- _GIVEN TEXT_:

__________

Even the best farm house bore no resemblance to the wood framed, clad, and shingled structures of Colonial America in that same era.   That is, of course, notwithstanding the Georgian-style Manor houses of the Protestant landlords. The cottages ~  or cabins ~ were of the same basic design.   They were single-storied and single-room deep; the thick walls were built of clay and whitewashed with lime, to hold back the damp.   Dirt floors, tamped down from use and age; in the main room was the open hearth, above which a low roof built of hewn timbers, branches, and oat thatch kept away the weather.  A bedroom or two, one on either side.  Modest furnishings and bedding; perhaps a cupboard, to hold their cookware.  Any outbuildings for animals would be of the same materials.  However, the quality of the homes varied, depending upon one’s condition.  The poorest of the farms had but a squat, dark, windowless cabin made of damp turf brick.  The family might occupy the cabin with their few precious farm animals; peat smoke would have billowed from a crude door.



During Michael’s young life, the host of grievances had again been building the frustrations around Ireland.   An alliance between the Anglo-Irish gentry, who sought more control over their own affairs, and the Catholic Confederation, which, for months, had rallied young farmers’ sons across Ireland ~ embittered and angry at their condition, and charged by stories of the American and French Revolutions ~ and formed them into groups of rebel fighters.


But the 1798 Rebellion in Ireland would not see similar outcomes.


On the 24th of May, planned rebellions took place in the towns around County Kildare, and across Ireland.   However, a number of planned strategies failed to execute; leading to cascade of failures that would doom the rebellion.  The next night, a group of rebels staged an attack on Monasterevin.  Some 1300 men, most of them from townlands south of the town, formed three columns of attack: one, along the canal, another from the turnpike, and the third on the main street.   Fiery skirmishes took place in the streets between the rebels and the 80 yeoman cavalry charged with protecting the town.  The rebels eventually fled the fight; leaving 63 of their young men dead, and a number of the infantry dead or wounded.  

Road into Portarlington, circa 1880

The fighting would continue for many months in various parts of the country; but the insurrectionists had been cursed from the initial series of missteps.  After the attack at Monasterevin, some of the fighters continued into the Queen’s County, causing havoc; others went on to join a camp of rebels gathering on the Curragh, a plain south of Kildare town.   The luckier ones returned home to their farms.  For the townlands along the Barrow, the Rebellion seemed to have ended nearly at its start; but it hadn’t, yet.

__________

- _WHAT IS ASKED_:
a – Please repeat, word for word, the part of the Irish history passage that opens with the words containing "On the 24th" and closes with "dead or wounded.".
b – Translate this sentence from the Irish history passage into Spanish: "The luckier ones returned home to their farms."

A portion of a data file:
__________

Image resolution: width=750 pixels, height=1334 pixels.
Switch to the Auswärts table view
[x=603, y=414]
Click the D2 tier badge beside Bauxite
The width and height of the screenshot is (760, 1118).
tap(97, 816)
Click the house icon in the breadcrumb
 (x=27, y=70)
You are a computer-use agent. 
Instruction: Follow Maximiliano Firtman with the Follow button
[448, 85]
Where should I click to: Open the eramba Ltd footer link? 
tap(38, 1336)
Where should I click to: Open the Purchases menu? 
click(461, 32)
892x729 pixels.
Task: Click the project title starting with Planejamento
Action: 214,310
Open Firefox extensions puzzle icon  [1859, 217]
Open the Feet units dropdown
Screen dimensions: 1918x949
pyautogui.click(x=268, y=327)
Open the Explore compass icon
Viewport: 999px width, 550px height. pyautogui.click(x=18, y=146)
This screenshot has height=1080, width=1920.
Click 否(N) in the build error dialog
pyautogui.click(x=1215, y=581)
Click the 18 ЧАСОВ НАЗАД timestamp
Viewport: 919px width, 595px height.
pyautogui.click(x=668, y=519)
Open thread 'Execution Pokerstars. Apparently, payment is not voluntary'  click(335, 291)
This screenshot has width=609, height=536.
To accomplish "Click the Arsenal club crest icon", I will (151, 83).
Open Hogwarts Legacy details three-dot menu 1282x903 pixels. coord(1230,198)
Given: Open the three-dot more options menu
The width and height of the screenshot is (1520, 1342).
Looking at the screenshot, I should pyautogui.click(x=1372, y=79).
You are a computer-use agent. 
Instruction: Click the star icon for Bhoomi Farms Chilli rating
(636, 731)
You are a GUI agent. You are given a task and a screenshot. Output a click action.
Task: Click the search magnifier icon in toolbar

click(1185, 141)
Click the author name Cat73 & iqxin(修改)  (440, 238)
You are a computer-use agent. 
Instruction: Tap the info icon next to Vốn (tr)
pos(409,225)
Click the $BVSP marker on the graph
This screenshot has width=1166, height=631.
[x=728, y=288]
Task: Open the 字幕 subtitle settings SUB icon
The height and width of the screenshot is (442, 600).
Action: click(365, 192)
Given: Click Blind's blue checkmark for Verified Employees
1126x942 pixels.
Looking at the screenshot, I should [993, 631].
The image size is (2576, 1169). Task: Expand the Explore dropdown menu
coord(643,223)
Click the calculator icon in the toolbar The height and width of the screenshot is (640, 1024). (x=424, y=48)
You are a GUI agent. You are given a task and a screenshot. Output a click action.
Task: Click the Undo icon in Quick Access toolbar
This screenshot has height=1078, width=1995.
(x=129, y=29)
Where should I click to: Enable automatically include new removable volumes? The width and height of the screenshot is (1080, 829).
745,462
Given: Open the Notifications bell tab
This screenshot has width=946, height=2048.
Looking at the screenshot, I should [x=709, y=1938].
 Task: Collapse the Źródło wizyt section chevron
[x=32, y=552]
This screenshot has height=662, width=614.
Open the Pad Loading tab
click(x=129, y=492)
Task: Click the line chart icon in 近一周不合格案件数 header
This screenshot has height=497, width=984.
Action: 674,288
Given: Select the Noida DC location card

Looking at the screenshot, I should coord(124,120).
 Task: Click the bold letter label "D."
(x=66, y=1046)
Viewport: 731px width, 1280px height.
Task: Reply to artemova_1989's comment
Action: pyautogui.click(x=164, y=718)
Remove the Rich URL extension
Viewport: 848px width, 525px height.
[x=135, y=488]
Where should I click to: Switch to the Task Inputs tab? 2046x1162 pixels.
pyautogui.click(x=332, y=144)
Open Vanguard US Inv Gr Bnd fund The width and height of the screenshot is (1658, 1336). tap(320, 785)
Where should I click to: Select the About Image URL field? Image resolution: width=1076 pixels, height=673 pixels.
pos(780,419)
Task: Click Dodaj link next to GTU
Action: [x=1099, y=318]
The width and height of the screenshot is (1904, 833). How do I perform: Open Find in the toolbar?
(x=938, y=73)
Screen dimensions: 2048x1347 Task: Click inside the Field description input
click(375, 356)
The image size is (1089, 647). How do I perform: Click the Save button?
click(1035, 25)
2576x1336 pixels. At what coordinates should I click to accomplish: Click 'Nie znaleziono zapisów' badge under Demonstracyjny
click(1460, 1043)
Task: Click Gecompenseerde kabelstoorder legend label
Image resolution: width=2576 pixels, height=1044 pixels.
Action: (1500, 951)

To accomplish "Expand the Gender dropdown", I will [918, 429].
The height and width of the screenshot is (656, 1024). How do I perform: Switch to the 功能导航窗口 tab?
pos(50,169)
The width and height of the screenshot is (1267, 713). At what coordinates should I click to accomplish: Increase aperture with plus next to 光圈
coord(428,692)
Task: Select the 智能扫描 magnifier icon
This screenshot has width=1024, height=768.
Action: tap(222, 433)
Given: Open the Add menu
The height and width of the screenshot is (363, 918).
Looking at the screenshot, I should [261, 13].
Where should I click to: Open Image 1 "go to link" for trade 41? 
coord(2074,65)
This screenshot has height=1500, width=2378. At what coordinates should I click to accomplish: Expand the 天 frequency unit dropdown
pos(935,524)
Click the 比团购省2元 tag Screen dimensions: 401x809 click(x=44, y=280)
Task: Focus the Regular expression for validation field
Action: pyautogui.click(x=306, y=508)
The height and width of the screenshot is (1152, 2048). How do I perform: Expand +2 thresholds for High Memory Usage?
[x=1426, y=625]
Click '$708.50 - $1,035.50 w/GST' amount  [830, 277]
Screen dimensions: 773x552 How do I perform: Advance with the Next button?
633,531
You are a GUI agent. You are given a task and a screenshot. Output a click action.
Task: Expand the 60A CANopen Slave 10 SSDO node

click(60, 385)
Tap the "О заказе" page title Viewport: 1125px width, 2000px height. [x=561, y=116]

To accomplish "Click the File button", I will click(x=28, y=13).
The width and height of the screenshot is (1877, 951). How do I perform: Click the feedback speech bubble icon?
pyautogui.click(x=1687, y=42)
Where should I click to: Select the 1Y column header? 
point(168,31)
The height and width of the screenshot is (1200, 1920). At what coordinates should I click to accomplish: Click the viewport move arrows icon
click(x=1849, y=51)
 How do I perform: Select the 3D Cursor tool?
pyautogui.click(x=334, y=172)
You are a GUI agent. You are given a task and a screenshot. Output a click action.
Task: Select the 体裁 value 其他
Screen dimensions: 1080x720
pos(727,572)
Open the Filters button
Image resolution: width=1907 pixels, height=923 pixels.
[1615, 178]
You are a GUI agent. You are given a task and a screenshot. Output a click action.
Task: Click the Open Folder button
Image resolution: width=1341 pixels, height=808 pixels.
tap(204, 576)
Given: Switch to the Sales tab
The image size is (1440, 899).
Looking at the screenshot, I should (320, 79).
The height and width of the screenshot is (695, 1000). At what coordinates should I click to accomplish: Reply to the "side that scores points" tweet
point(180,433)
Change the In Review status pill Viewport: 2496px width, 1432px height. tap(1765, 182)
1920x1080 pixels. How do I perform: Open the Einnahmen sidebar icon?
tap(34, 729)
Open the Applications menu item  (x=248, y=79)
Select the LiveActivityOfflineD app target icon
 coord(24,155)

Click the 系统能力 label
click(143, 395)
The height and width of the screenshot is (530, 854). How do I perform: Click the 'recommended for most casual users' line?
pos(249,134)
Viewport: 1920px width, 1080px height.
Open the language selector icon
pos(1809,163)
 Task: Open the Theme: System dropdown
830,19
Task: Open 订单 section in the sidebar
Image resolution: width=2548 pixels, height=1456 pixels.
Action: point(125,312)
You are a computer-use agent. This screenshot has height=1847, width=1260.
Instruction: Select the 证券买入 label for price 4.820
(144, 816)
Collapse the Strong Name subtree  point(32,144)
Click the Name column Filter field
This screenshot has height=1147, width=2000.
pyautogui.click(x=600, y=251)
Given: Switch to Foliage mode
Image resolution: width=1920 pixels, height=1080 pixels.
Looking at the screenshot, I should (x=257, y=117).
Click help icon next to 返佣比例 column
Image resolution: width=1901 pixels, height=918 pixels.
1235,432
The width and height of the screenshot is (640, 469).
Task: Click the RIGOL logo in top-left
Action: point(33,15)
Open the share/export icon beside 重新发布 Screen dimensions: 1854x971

__________

- _SOLUTIONS TO EACH TASK_:
a –
On the 24th of May, planned rebellions took place in the towns around County Kildare, and across Ireland.   However, a number of planned strategies failed to execute; leading to cascade of failures that would doom the rebellion.  The next night, a group of rebels staged an attack on Monasterevin.  Some 1300 men, most of them from townlands south of the town, formed three columns of attack: one, along the canal, another from the turnpike, and the third on the main street.   Fiery skirmishes took place in the streets between the rebels and the 80 yeoman cavalry charged with protecting the town.  The rebels eventually fled the fight; leaving 63 of their young men dead, and a number of the infantry dead or wounded.

b – Los más afortunados regresaron a casa, a sus granjas.